- _To be done_: Repeat the following items verbatim, line for line.

■ ■ ■ ■ ■

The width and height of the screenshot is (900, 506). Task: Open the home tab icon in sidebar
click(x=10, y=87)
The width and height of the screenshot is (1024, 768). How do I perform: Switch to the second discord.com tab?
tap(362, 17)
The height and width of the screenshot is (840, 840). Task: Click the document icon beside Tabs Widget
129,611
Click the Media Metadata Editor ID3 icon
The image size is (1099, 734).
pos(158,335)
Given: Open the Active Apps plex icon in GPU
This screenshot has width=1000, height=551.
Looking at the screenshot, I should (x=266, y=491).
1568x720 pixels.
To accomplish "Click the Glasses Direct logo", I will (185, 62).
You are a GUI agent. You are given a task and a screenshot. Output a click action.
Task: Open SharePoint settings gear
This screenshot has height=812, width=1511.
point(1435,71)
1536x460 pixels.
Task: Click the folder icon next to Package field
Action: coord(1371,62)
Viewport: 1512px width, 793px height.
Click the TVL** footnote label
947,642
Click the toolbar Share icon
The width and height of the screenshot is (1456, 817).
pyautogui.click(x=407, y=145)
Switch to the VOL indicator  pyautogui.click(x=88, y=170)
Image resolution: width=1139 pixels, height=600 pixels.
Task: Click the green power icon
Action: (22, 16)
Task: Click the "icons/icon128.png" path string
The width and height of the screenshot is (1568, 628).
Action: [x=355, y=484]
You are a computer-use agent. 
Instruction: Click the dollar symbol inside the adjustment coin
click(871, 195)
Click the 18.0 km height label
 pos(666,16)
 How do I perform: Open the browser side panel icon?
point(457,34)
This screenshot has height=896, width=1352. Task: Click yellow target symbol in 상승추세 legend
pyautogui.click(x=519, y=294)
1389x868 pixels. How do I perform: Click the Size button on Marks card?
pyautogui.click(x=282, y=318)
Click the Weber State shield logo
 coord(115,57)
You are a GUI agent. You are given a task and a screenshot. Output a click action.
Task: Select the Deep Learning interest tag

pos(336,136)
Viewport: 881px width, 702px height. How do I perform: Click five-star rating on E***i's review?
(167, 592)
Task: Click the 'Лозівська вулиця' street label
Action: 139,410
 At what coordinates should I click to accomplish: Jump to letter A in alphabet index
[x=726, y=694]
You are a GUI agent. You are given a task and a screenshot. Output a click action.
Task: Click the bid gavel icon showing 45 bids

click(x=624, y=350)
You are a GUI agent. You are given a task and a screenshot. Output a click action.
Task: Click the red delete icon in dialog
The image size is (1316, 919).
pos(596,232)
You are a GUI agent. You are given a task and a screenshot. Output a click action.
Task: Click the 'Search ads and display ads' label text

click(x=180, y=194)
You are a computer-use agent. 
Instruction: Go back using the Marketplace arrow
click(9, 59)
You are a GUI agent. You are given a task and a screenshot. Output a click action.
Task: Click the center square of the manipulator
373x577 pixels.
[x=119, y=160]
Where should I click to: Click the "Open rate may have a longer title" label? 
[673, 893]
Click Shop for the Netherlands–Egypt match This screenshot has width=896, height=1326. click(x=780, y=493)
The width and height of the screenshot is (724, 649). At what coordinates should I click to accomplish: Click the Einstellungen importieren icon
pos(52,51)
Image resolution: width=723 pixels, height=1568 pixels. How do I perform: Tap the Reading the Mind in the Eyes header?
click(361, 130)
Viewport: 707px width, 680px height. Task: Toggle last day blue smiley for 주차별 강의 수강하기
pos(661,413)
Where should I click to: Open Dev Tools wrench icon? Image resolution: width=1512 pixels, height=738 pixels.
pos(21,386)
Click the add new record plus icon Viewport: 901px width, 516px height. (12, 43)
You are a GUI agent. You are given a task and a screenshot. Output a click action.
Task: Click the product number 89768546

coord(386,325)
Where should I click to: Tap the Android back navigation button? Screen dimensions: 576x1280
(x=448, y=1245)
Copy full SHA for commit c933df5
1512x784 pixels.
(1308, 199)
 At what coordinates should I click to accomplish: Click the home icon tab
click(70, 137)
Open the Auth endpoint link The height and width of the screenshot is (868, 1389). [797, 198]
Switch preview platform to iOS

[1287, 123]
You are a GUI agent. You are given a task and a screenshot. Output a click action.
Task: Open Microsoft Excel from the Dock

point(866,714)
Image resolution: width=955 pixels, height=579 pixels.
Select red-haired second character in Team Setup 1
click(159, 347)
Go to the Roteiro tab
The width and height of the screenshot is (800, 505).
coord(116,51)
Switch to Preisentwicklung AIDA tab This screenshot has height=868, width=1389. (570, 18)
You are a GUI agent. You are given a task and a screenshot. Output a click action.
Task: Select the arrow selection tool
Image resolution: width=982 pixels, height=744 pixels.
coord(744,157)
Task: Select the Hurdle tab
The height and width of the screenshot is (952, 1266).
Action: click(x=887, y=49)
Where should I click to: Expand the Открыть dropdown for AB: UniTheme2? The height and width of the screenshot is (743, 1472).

■ ■ ■ ■ ■

- _Solution for this exercise_:
The width and height of the screenshot is (900, 506). Task: Open the home tab icon in sidebar
click(x=10, y=87)
The width and height of the screenshot is (1024, 768). How do I perform: Switch to the second discord.com tab?
tap(362, 17)
The height and width of the screenshot is (840, 840). Task: Click the document icon beside Tabs Widget
129,611
Click the Media Metadata Editor ID3 icon
The image size is (1099, 734).
pos(158,335)
Given: Open the Active Apps plex icon in GPU
This screenshot has width=1000, height=551.
Looking at the screenshot, I should (x=266, y=491).
1568x720 pixels.
To accomplish "Click the Glasses Direct logo", I will (185, 62).
You are a GUI agent. You are given a task and a screenshot. Output a click action.
Task: Open SharePoint settings gear
This screenshot has height=812, width=1511.
point(1435,71)
1536x460 pixels.
Task: Click the folder icon next to Package field
Action: coord(1371,62)
Viewport: 1512px width, 793px height.
Click the TVL** footnote label
947,642
Click the toolbar Share icon
The width and height of the screenshot is (1456, 817).
pyautogui.click(x=407, y=145)
Switch to the VOL indicator  pyautogui.click(x=88, y=170)
Image resolution: width=1139 pixels, height=600 pixels.
Task: Click the green power icon
Action: (22, 16)
Task: Click the "icons/icon128.png" path string
The width and height of the screenshot is (1568, 628).
Action: [x=355, y=484]
You are a computer-use agent. 
Instruction: Click the dollar symbol inside the adjustment coin
click(871, 195)
Click the 18.0 km height label
 pos(666,16)
 How do I perform: Open the browser side panel icon?
point(457,34)
This screenshot has height=896, width=1352. Task: Click yellow target symbol in 상승추세 legend
pyautogui.click(x=519, y=294)
1389x868 pixels. How do I perform: Click the Size button on Marks card?
pyautogui.click(x=282, y=318)
Click the Weber State shield logo
 coord(115,57)
You are a GUI agent. You are given a task and a screenshot. Output a click action.
Task: Select the Deep Learning interest tag

pos(336,136)
Viewport: 881px width, 702px height. How do I perform: Click five-star rating on E***i's review?
(167, 592)
Task: Click the 'Лозівська вулиця' street label
Action: 139,410
 At what coordinates should I click to accomplish: Jump to letter A in alphabet index
[x=726, y=694]
You are a GUI agent. You are given a task and a screenshot. Output a click action.
Task: Click the bid gavel icon showing 45 bids

click(x=624, y=350)
You are a GUI agent. You are given a task and a screenshot. Output a click action.
Task: Click the red delete icon in dialog
The image size is (1316, 919).
pos(596,232)
You are a GUI agent. You are given a task and a screenshot. Output a click action.
Task: Click the 'Search ads and display ads' label text

click(x=180, y=194)
You are a computer-use agent. 
Instruction: Go back using the Marketplace arrow
click(9, 59)
You are a GUI agent. You are given a task and a screenshot. Output a click action.
Task: Click the center square of the manipulator
373x577 pixels.
[x=119, y=160]
Where should I click to: Click the "Open rate may have a longer title" label? 
[673, 893]
Click Shop for the Netherlands–Egypt match This screenshot has width=896, height=1326. click(x=780, y=493)
The width and height of the screenshot is (724, 649). At what coordinates should I click to accomplish: Click the Einstellungen importieren icon
pos(52,51)
Image resolution: width=723 pixels, height=1568 pixels. How do I perform: Tap the Reading the Mind in the Eyes header?
click(361, 130)
Viewport: 707px width, 680px height. Task: Toggle last day blue smiley for 주차별 강의 수강하기
pos(661,413)
Where should I click to: Open Dev Tools wrench icon? Image resolution: width=1512 pixels, height=738 pixels.
pos(21,386)
Click the add new record plus icon Viewport: 901px width, 516px height. (12, 43)
You are a GUI agent. You are given a task and a screenshot. Output a click action.
Task: Click the product number 89768546

coord(386,325)
Where should I click to: Tap the Android back navigation button? Screen dimensions: 576x1280
(x=448, y=1245)
Copy full SHA for commit c933df5
1512x784 pixels.
(1308, 199)
 At what coordinates should I click to accomplish: Click the home icon tab
click(70, 137)
Open the Auth endpoint link The height and width of the screenshot is (868, 1389). [797, 198]
Switch preview platform to iOS

[1287, 123]
You are a GUI agent. You are given a task and a screenshot. Output a click action.
Task: Open Microsoft Excel from the Dock

point(866,714)
Image resolution: width=955 pixels, height=579 pixels.
Select red-haired second character in Team Setup 1
click(159, 347)
Go to the Roteiro tab
The width and height of the screenshot is (800, 505).
coord(116,51)
Switch to Preisentwicklung AIDA tab This screenshot has height=868, width=1389. (570, 18)
You are a GUI agent. You are given a task and a screenshot. Output a click action.
Task: Select the arrow selection tool
Image resolution: width=982 pixels, height=744 pixels.
coord(744,157)
Task: Select the Hurdle tab
The height and width of the screenshot is (952, 1266).
Action: click(x=887, y=49)
Where should I click to: Expand the Открыть dropdown for AB: UniTheme2? The height and width of the screenshot is (743, 1472).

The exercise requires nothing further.